Ishion Hutchinson is a Jamaican poet and essayist.

Biography
Hutchinson was born in Port Antonio, Jamaica. He received a BA from the University of the West Indies, an MFA from New York University, and completed graduate studies at the University of Utah.

His poetry and essays have appeared in Ploughshares, Poetry Review (UK), Narrative, New Letters, Granta, Gulf Coast, The Huffington Post, The Wolf (UK), Prairie Schooner, Attica, Caribbean Review of Books, and the LA Review.

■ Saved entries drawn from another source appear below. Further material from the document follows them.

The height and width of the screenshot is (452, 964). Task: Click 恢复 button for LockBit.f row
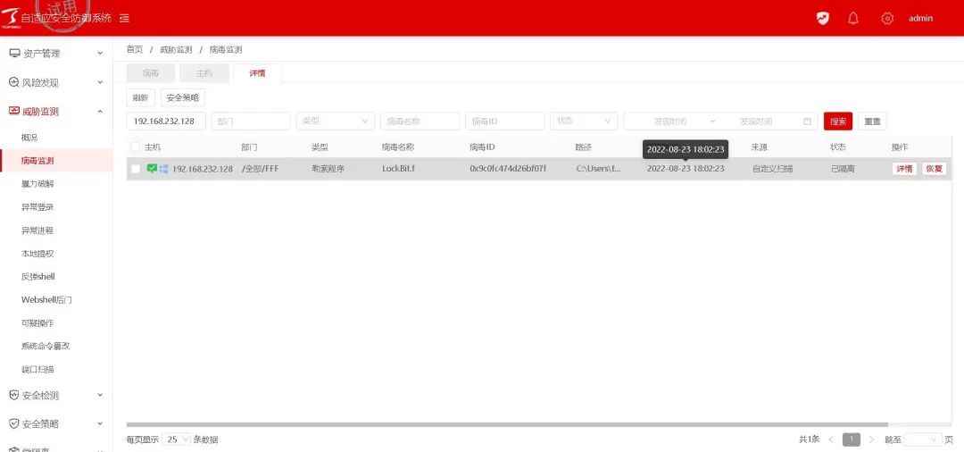934,169
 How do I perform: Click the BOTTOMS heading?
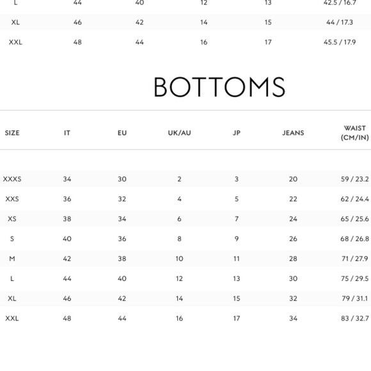[219, 87]
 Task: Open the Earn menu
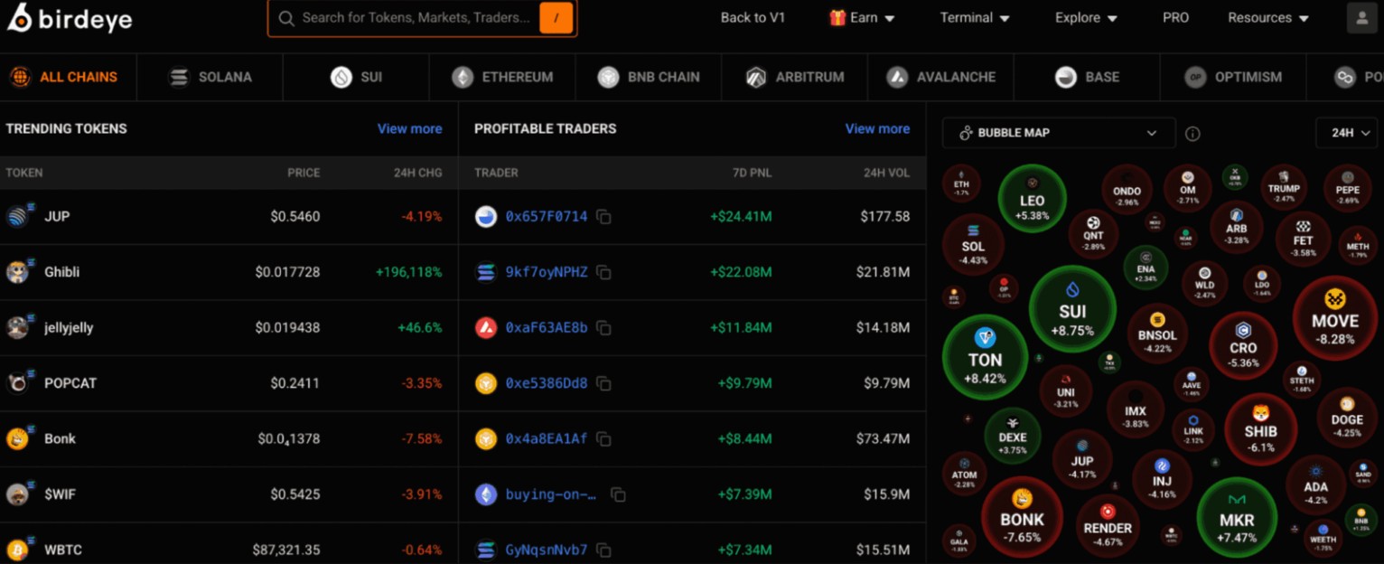pos(862,17)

He currently teaches courses in poetry and creative writing at Cornell University and serves as contributing editor to the literary journal, Tongue: A Journal of Writing & Art.

Awards and honors
His first collection, Far District, published by Peepal Tree Press (UK), won the 2011 PEN/Joyce Osterweil Award for Poetry. Hutchinson is also the recipient of the 2013 Whiting Award and the 2011 Academy of American Poets' Larry Levis Prize. His 2016 collection, House of Lords and Commons won the National Book Critics Circle Award for poetry. He won a 2019 Windham–Campbell Literature Prize in Poetry.

Bibliography

Poetry 
Collections
 
 
List of poems

References

External links
Author Website
Profile at The Whiting Foundation
 Ishion Hutchinson and Teju Cole In Conversation: "Landscape on Which Memory Falls". Work In Progress, March 2017.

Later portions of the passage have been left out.